(Problem details): Give back every record precisely.
[Records for the task]
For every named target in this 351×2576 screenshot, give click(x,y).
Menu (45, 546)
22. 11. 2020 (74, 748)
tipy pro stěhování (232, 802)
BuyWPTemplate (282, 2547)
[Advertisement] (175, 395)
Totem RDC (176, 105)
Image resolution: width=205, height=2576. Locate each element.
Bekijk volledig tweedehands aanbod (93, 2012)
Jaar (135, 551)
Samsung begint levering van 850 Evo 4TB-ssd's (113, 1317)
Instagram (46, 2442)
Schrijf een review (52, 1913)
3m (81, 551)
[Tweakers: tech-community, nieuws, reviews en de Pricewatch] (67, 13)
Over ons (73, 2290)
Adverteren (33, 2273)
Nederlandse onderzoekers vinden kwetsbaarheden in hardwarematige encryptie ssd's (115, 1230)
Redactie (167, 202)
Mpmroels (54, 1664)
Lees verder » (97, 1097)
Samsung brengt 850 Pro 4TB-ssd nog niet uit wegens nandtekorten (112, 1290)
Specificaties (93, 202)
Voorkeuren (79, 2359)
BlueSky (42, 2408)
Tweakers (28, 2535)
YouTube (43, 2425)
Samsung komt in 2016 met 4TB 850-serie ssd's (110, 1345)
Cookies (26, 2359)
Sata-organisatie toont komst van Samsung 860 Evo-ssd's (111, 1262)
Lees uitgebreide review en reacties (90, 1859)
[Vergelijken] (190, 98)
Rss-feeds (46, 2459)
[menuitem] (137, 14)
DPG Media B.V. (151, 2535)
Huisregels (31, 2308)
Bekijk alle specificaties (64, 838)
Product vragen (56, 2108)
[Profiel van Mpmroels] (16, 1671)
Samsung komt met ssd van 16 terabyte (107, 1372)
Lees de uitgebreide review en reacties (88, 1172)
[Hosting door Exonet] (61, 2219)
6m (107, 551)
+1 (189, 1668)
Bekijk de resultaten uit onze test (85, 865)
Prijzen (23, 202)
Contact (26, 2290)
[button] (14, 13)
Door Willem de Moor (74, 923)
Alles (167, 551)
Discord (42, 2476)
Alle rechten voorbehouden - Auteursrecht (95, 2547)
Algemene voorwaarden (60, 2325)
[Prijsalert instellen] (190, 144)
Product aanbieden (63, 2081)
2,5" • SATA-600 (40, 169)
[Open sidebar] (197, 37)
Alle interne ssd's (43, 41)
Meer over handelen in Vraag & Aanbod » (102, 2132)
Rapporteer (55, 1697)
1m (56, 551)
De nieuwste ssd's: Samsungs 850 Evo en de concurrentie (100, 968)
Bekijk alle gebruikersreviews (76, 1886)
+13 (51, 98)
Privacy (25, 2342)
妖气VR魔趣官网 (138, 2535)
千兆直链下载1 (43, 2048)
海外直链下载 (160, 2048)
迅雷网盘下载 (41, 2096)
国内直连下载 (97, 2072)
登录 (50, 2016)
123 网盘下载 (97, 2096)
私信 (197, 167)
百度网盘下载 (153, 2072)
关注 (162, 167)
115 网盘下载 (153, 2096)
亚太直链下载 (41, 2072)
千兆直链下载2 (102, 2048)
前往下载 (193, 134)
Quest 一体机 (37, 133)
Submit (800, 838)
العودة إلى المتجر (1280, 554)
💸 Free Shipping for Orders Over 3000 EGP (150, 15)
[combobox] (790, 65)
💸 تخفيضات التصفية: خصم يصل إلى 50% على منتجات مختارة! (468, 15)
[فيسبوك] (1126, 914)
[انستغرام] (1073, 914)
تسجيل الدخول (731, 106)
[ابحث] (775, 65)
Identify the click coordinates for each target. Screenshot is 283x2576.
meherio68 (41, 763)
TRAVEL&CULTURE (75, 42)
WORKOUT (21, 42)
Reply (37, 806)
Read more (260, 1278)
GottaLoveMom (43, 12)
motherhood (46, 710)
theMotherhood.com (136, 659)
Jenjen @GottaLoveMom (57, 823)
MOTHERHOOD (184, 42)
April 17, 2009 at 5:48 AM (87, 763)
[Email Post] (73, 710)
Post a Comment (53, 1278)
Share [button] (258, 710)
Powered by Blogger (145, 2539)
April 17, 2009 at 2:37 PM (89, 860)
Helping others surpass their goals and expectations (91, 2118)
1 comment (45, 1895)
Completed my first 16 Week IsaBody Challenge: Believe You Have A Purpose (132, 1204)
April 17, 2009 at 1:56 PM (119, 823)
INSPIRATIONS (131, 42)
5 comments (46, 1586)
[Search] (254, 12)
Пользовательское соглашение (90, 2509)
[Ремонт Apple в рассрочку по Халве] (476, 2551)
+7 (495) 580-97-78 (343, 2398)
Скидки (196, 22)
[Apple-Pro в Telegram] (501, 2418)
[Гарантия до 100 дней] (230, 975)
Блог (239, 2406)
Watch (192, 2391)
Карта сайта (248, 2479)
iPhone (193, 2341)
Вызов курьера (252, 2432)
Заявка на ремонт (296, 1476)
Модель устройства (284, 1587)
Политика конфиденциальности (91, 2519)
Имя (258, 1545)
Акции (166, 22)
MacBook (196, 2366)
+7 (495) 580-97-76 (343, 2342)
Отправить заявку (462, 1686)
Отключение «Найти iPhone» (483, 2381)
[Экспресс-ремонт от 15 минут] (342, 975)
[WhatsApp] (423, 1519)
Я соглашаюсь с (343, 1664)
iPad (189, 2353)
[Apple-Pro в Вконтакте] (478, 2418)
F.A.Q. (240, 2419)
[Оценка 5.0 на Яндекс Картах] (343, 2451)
[/Records for the task]
(Solution to the problem):
For every named target in this 351×2576 screenshot, give click(x,y).
Menu (45, 546)
22. 11. 2020 (74, 748)
tipy pro stěhování (232, 802)
BuyWPTemplate (282, 2547)
[Advertisement] (175, 395)
Totem RDC (176, 105)
Image resolution: width=205, height=2576. Locate each element.
Bekijk volledig tweedehands aanbod (93, 2012)
Jaar (135, 551)
Samsung begint levering van 850 Evo 4TB-ssd's (113, 1317)
Instagram (46, 2442)
Schrijf een review (52, 1913)
3m (81, 551)
[Tweakers: tech-community, nieuws, reviews en de Pricewatch] (67, 13)
Over ons (73, 2290)
Adverteren (33, 2273)
Nederlandse onderzoekers vinden kwetsbaarheden in hardwarematige encryptie ssd's (115, 1230)
Redactie (167, 202)
Mpmroels (54, 1664)
Lees verder » (97, 1097)
Samsung brengt 850 Pro 4TB-ssd nog niet uit wegens nandtekorten (112, 1290)
Specificaties (93, 202)
Voorkeuren (79, 2359)
BlueSky (42, 2408)
Tweakers (28, 2535)
YouTube (43, 2425)
Samsung komt in 2016 met 4TB 850-serie ssd's (110, 1345)
Cookies (26, 2359)
Sata-organisatie toont komst van Samsung 860 Evo-ssd's (111, 1262)
Lees uitgebreide review en reacties (90, 1859)
[Vergelijken] (190, 98)
Rss-feeds (46, 2459)
[menuitem] (137, 14)
DPG Media B.V. (151, 2535)
Huisregels (31, 2308)
Bekijk alle specificaties (64, 838)
Product vragen (56, 2108)
[Profiel van Mpmroels] (16, 1671)
Samsung komt met ssd van 16 terabyte (107, 1372)
Lees de uitgebreide review en reacties (88, 1172)
[Hosting door Exonet] (61, 2219)
6m (107, 551)
+1 (189, 1668)
Bekijk de resultaten uit onze test (85, 865)
Prijzen (23, 202)
Contact (26, 2290)
[button] (14, 13)
Door Willem de Moor (74, 923)
Alles (167, 551)
Discord (42, 2476)
Alle rechten voorbehouden - Auteursrecht (95, 2547)
Algemene voorwaarden (60, 2325)
[Prijsalert instellen] (190, 144)
Product aanbieden (63, 2081)
2,5" • SATA-600 (40, 169)
[Open sidebar] (197, 37)
Alle interne ssd's (43, 41)
Meer over handelen in Vraag & Aanbod » (102, 2132)
Rapporteer (55, 1697)
1m (56, 551)
De nieuwste ssd's: Samsungs 850 Evo en de concurrentie (100, 968)
Bekijk alle gebruikersreviews (76, 1886)
+13 (51, 98)
Privacy (25, 2342)
妖气VR魔趣官网 (138, 2535)
千兆直链下载1 (43, 2048)
海外直链下载 (160, 2048)
迅雷网盘下载 (41, 2096)
国内直连下载 (97, 2072)
登录 (50, 2016)
123 网盘下载 (97, 2096)
私信 (197, 167)
百度网盘下载 (153, 2072)
关注 (162, 167)
115 网盘下载 (153, 2096)
亚太直链下载 (41, 2072)
千兆直链下载2 (102, 2048)
前往下载 (193, 134)
Quest 一体机 (37, 133)
Submit (800, 838)
العودة إلى المتجر (1280, 554)
💸 Free Shipping for Orders Over 3000 EGP (150, 15)
[combobox] (790, 65)
💸 تخفيضات التصفية: خصم يصل إلى 50% على منتجات مختارة! (468, 15)
[فيسبوك] (1126, 914)
[انستغرام] (1073, 914)
تسجيل الدخول (731, 106)
[ابحث] (775, 65)
Identify the click coordinates for each target. Screenshot is 283x2576.
meherio68 (41, 763)
TRAVEL&CULTURE (75, 42)
WORKOUT (21, 42)
Reply (37, 806)
Read more (260, 1278)
GottaLoveMom (43, 12)
motherhood (46, 710)
theMotherhood.com (136, 659)
Jenjen @GottaLoveMom (57, 823)
MOTHERHOOD (184, 42)
April 17, 2009 at 5:48 AM (87, 763)
[Email Post] (73, 710)
Post a Comment (53, 1278)
Share [button] (258, 710)
Powered by Blogger (145, 2539)
April 17, 2009 at 2:37 PM (89, 860)
Helping others surpass their goals and expectations (91, 2118)
1 comment (45, 1895)
Completed my first 16 Week IsaBody Challenge: Believe You Have A Purpose (132, 1204)
April 17, 2009 at 1:56 PM (119, 823)
INSPIRATIONS (131, 42)
5 comments (46, 1586)
[Search] (254, 12)
Пользовательское соглашение (90, 2509)
[Ремонт Apple в рассрочку по Халве] (476, 2551)
+7 (495) 580-97-78 (343, 2398)
Скидки (196, 22)
[Apple-Pro в Telegram] (501, 2418)
[Гарантия до 100 дней] (230, 975)
Блог (239, 2406)
Watch (192, 2391)
Карта сайта (248, 2479)
iPhone (193, 2341)
Вызов курьера (252, 2432)
Заявка на ремонт (296, 1476)
Модель устройства (284, 1587)
Политика конфиденциальности (91, 2519)
Имя (258, 1545)
Акции (166, 22)
MacBook (196, 2366)
+7 (495) 580-97-76 (343, 2342)
Отправить заявку (462, 1686)
Отключение «Найти iPhone» (483, 2381)
[Экспресс-ремонт от 15 минут] (342, 975)
[WhatsApp] (423, 1519)
Я соглашаюсь с (343, 1664)
iPad (189, 2353)
[Apple-Pro в Вконтакте] (478, 2418)
F.A.Q. (240, 2419)
[Оценка 5.0 на Яндекс Картах] (343, 2451)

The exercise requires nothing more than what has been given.